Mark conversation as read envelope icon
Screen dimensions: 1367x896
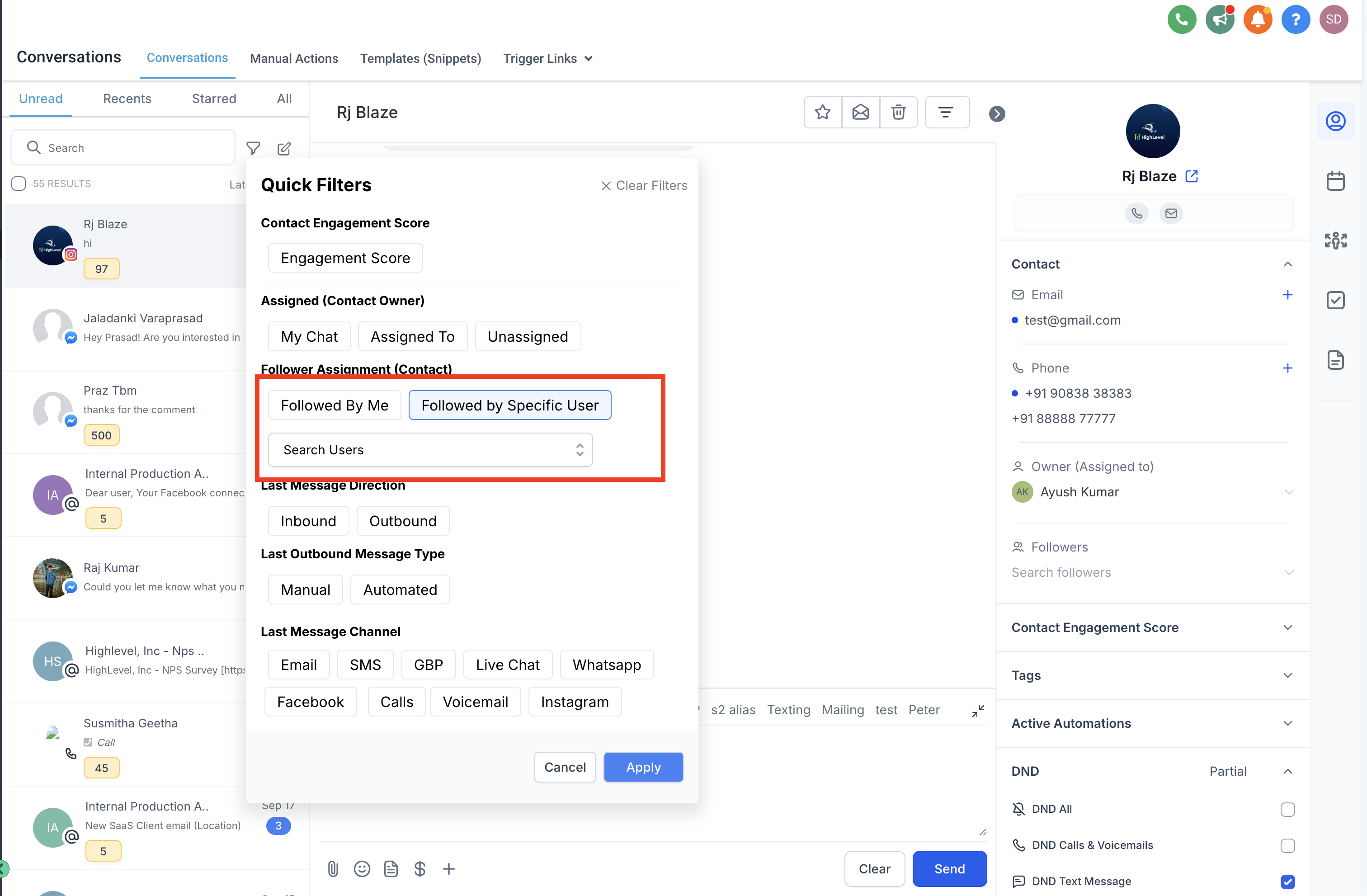(x=860, y=112)
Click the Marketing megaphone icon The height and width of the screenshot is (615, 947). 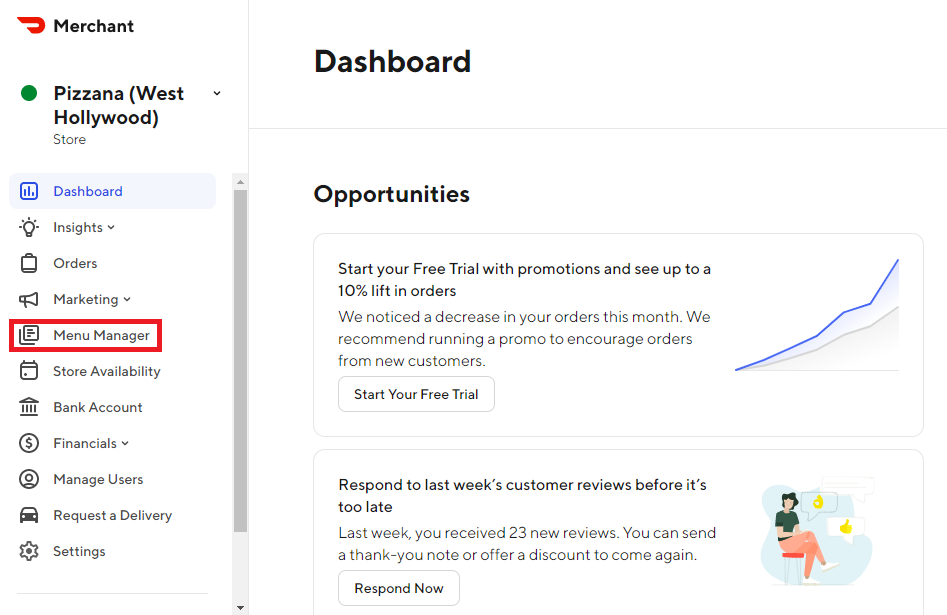(x=29, y=300)
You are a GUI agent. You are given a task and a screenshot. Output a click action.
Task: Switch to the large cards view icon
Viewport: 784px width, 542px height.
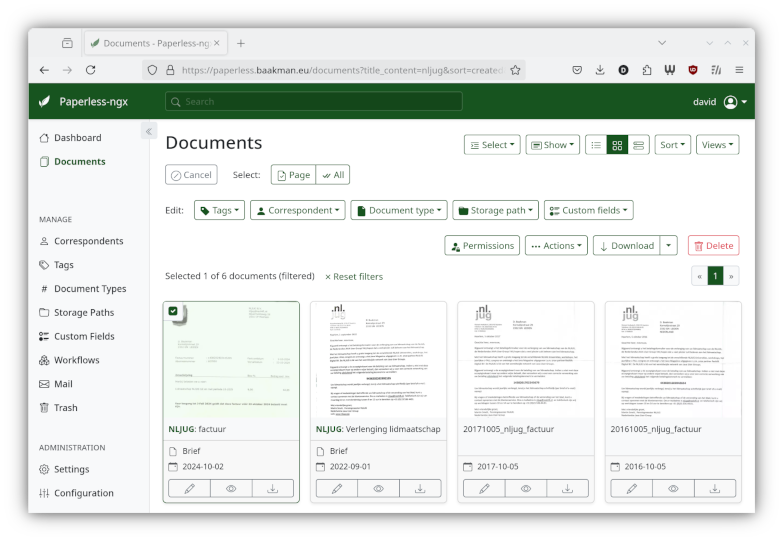tap(639, 145)
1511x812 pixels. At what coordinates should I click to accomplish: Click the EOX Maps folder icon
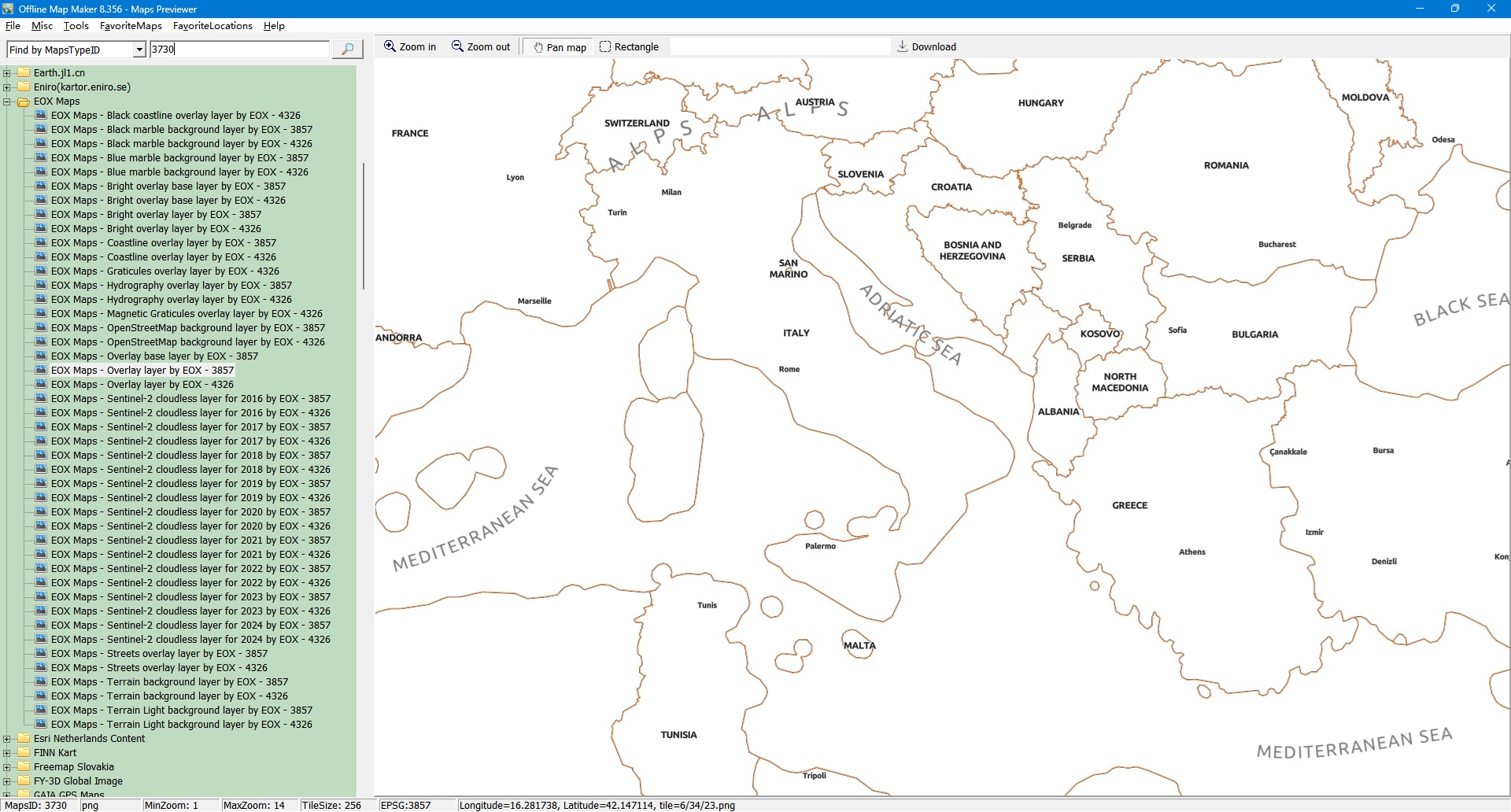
# # # # # # #
Work instruction —
Nothing but the lines from the one containing "Viewport: 784px width, 542px height." through the last line of the listing should be copied, each word for word and without pictures.

Answer space —
Viewport: 784px width, 542px height.
tap(639, 145)
1511x812 pixels. At what coordinates should I click to accomplish: Click the EOX Maps folder icon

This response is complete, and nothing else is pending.